*What the exercise asks*
Give back all the data exactly, line by line.

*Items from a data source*
================================

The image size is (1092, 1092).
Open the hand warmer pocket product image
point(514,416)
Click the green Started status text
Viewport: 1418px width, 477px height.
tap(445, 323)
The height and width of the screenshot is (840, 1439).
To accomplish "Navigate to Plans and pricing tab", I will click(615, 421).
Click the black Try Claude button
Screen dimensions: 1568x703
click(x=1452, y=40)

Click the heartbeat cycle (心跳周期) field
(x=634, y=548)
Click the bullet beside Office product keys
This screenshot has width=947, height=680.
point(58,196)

================================

*Solved problem*
The image size is (1092, 1092).
Open the hand warmer pocket product image
point(514,416)
Click the green Started status text
Viewport: 1418px width, 477px height.
tap(445, 323)
The height and width of the screenshot is (840, 1439).
To accomplish "Navigate to Plans and pricing tab", I will click(615, 421).
Click the black Try Claude button
Screen dimensions: 1568x703
click(x=1452, y=40)

Click the heartbeat cycle (心跳周期) field
(x=634, y=548)
Click the bullet beside Office product keys
This screenshot has width=947, height=680.
point(58,196)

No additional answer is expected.